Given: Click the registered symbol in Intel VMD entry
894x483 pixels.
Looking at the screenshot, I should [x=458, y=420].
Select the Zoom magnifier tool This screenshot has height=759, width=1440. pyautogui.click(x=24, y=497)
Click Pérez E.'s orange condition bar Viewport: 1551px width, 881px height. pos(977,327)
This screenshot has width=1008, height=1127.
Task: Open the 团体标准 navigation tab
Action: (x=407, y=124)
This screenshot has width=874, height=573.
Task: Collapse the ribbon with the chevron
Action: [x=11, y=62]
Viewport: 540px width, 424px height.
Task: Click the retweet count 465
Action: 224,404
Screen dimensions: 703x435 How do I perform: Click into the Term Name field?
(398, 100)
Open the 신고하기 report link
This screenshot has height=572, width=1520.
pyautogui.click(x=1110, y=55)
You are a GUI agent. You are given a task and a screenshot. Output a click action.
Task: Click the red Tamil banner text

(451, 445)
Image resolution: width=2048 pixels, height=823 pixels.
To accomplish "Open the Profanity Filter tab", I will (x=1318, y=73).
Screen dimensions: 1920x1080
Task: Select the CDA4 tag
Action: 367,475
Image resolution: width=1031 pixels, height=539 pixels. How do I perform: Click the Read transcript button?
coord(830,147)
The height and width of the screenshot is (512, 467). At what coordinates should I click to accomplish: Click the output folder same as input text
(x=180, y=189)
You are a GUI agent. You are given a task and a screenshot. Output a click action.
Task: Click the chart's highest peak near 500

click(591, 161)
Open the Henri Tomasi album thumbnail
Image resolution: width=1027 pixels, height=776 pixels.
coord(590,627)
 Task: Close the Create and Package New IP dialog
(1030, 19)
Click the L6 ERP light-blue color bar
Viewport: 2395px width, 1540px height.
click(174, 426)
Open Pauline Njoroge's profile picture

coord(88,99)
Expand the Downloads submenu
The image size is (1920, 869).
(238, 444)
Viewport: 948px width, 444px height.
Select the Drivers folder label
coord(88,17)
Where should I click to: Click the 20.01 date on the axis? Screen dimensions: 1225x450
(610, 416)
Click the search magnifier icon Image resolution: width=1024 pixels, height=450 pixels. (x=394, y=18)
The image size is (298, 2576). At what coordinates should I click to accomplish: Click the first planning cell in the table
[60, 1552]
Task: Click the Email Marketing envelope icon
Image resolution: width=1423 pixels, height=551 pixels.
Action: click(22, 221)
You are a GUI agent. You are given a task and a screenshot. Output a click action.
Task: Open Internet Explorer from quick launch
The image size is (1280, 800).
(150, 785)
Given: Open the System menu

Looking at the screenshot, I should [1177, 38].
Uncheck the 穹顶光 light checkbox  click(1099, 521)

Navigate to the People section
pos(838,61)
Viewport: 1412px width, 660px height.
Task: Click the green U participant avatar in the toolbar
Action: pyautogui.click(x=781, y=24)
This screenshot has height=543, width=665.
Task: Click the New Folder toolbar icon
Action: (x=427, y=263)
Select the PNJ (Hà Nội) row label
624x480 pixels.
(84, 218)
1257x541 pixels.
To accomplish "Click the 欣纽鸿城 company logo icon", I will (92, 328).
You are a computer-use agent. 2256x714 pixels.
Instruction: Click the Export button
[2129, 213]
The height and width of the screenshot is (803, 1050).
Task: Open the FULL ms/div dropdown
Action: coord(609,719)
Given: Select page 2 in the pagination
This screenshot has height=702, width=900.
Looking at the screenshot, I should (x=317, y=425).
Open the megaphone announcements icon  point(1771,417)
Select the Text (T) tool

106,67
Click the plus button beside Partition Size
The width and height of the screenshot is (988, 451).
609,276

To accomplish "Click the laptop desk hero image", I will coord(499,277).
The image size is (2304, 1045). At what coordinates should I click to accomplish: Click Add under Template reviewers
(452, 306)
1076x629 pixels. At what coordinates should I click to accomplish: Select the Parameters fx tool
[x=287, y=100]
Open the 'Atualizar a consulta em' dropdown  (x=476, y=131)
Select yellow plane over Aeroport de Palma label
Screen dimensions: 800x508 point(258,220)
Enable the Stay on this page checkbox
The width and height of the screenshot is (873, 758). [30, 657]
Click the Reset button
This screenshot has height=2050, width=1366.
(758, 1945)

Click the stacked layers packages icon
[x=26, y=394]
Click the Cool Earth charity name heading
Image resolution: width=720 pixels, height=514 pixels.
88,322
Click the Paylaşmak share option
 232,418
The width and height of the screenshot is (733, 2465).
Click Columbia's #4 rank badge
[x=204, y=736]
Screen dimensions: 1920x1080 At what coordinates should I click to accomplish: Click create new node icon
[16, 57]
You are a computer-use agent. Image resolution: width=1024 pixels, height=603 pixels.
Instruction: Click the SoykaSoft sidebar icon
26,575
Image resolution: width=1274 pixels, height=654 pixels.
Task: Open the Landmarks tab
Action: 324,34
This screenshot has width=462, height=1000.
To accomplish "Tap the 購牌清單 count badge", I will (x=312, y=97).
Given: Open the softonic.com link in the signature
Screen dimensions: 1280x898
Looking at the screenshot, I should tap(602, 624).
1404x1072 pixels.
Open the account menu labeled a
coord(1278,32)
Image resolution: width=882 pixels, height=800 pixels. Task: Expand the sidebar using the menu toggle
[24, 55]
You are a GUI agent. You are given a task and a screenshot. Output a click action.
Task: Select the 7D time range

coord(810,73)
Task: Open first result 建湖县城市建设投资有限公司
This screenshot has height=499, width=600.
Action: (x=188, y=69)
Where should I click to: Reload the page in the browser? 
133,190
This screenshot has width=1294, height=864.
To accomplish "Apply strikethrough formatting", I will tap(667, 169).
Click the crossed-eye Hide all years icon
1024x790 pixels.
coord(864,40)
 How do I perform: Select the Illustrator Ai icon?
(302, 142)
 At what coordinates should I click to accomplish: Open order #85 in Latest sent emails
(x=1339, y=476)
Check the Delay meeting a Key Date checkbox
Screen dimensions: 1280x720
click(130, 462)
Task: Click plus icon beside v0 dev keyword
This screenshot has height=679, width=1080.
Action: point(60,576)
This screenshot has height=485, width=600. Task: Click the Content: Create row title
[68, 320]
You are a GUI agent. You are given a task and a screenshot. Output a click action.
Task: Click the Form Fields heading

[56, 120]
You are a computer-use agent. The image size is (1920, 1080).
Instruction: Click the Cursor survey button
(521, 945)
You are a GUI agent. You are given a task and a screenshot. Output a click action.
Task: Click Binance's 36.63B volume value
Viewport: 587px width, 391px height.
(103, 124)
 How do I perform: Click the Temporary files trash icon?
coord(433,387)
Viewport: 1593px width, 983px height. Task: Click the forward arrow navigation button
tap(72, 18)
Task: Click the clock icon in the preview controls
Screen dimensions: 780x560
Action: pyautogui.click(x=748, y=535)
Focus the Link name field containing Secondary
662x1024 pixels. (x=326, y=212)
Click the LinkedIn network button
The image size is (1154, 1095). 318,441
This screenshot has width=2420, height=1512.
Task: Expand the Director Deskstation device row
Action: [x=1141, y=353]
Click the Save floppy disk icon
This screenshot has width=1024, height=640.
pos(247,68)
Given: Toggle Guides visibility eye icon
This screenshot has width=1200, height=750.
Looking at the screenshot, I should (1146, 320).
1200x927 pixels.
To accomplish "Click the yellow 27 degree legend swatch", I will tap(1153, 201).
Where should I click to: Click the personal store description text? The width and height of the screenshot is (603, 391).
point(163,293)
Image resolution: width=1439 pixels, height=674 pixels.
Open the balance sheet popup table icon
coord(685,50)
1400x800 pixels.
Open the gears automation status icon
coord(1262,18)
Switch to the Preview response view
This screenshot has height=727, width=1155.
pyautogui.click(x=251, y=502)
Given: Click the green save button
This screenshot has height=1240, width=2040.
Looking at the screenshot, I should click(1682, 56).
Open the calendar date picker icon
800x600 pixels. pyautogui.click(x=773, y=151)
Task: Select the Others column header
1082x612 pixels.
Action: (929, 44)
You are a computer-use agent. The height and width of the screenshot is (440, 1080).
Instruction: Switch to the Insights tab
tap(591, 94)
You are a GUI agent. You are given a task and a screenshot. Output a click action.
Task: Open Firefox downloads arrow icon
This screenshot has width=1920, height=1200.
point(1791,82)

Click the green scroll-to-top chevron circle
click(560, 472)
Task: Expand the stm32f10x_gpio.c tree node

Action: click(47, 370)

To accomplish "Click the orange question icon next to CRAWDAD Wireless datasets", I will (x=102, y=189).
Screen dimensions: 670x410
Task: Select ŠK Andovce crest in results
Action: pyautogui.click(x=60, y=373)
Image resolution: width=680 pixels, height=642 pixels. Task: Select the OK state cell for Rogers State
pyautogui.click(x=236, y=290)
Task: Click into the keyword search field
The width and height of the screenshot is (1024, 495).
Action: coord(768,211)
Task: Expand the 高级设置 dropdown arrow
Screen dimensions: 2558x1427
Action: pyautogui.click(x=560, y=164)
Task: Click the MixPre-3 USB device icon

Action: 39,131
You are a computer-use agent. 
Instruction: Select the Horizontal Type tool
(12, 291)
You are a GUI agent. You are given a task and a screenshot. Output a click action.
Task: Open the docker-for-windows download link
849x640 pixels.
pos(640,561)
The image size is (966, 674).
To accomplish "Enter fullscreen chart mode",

◆ **Your goal**: Rewrite the records from the line containing "Open the 'Atualizar" through the line containing "(758, 1945)", substituting "Clear" for "Reset" and leaving everything else untouched.

◆ **Result**:
Open the 'Atualizar a consulta em' dropdown  (x=476, y=131)
Select yellow plane over Aeroport de Palma label
Screen dimensions: 800x508 point(258,220)
Enable the Stay on this page checkbox
The width and height of the screenshot is (873, 758). [30, 657]
Click the Clear button
This screenshot has height=2050, width=1366.
(758, 1945)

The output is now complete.